I have  a cd-rom (hdb) and an ide cdr-rw (hdd)

I can mount any cd with hdd, but with hdc, it totally freeze the pc, and the only thing i can do is 'reset'.

I tried different kernel : gentoo-sources, vanilla-sources, ac-sources, but

i always have the same pb.

when i modprobe de ide-cd module, the dmesg cmd says me :

...

hdb:ATAPI 40X CD-ROM drive, 128kB Cache, DMA

Uniform CD-ROM driver Revision: 3.12

hdd: ATAPI 24X CD-ROM CD-R/RW drive, 2048kB Cache DMA

I've used the live cd to  install the gentoo, with this drive, and it works greet, so what's wrong here ?

Thanks for any help !   :Confused: 

Regards,

Sylvain

----------

## securiteaze

This thread may be related.

----------

## m_sylvain

Hi again  :Smile: 

I have no problem with the ide cd burner. It's just the 'normal' cd drive

which make the PC freeze when i try to mount a cd from it.

I tried to play audio cd with it, and no pb.
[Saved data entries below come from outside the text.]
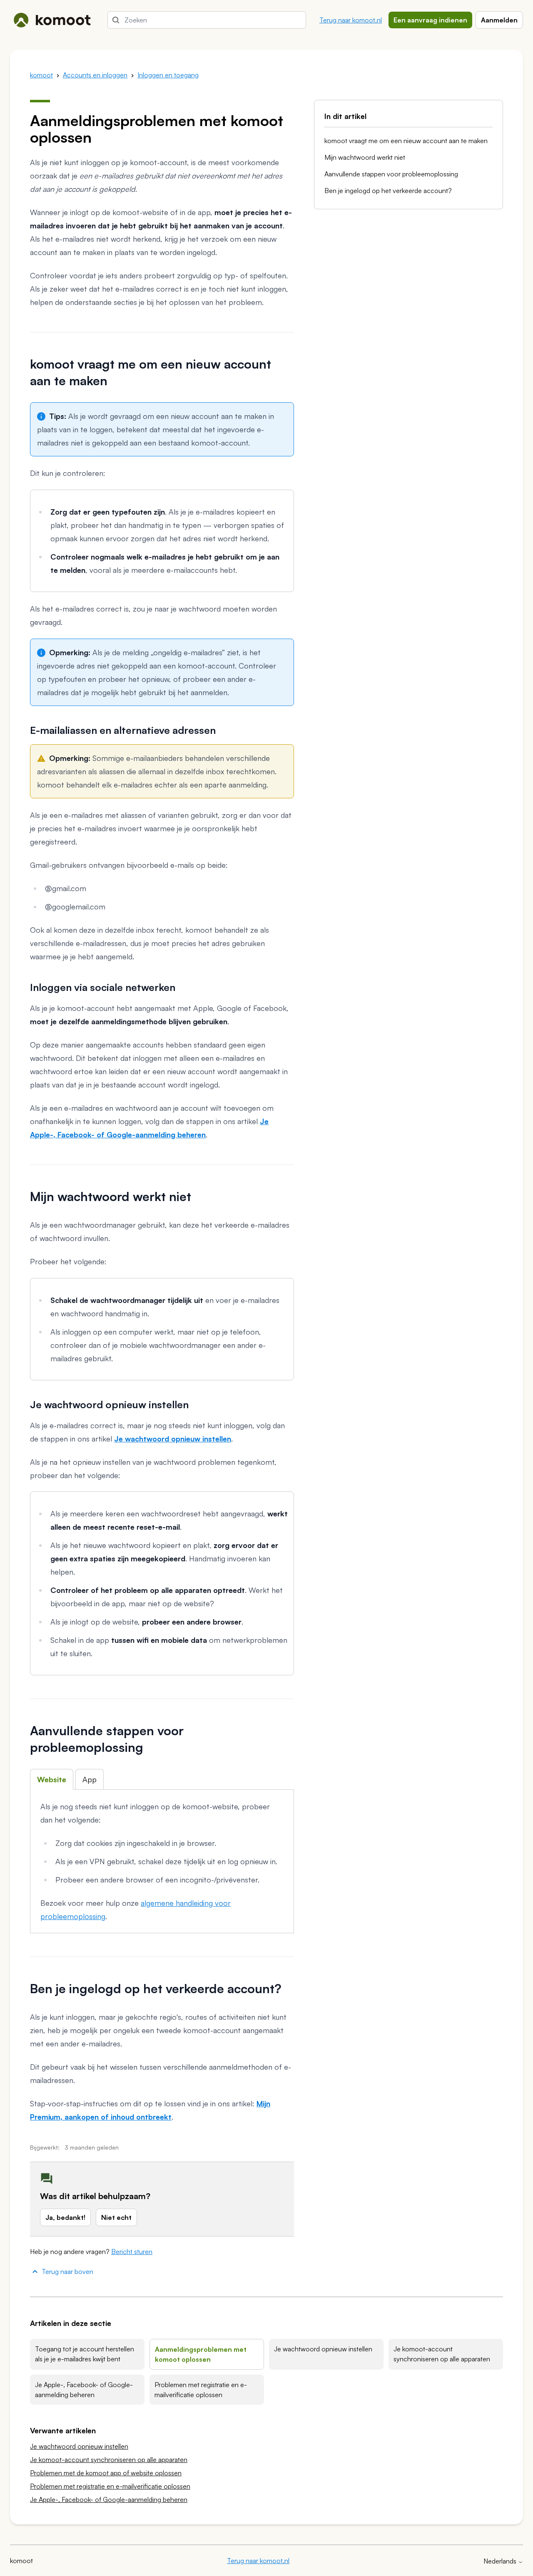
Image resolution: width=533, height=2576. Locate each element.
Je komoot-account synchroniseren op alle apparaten (442, 2354)
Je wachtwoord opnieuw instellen (323, 2349)
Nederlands (500, 2561)
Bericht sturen (131, 2251)
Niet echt (116, 2217)
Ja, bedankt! (65, 2217)
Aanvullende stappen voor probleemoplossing (391, 174)
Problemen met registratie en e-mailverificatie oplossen (200, 2389)
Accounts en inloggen (95, 75)
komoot (41, 75)
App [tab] (89, 1779)
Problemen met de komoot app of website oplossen (106, 2473)
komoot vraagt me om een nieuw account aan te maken (406, 140)
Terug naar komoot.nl (350, 20)
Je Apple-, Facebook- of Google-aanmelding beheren (84, 2389)
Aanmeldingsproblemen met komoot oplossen (201, 2354)
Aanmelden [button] (499, 20)
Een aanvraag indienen (430, 20)
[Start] (52, 20)
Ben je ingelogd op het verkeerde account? (388, 190)
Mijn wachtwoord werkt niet (364, 157)
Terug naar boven (67, 2271)
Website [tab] (51, 1779)
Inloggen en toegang (168, 75)
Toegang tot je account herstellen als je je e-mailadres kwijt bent (84, 2354)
I also tried to grip an audio cd, and it works also perfectly good.

Strange ...

sylvain

----------

## Lockup

any news? have you gotten it fixed?

cause im getting the same problem...

i also have a burner and a reader...i can read fine with burner(havent tried burning with it yet, though), but whenever i try to mount DATA cds with the cdrom reader, the whole pc freezes up...

some help would be greatly appreciated:)

----------

## nalin

just a thought, have either of you tried setting up hard drives on one ide and cdroms on second ide (ie devices for cd drives would be hdc and hdd), im using a cdrom and a cdburner with this setup and both work fine though I know its not ideal for copying cd's

----------

## Lockup

i doubt that this is the problem, as they work in other OS's

even other distros

----------

## SomeDude

well i had kinda the same problem with my CD-rom, after tuning off DMA with hdparm it worked fine.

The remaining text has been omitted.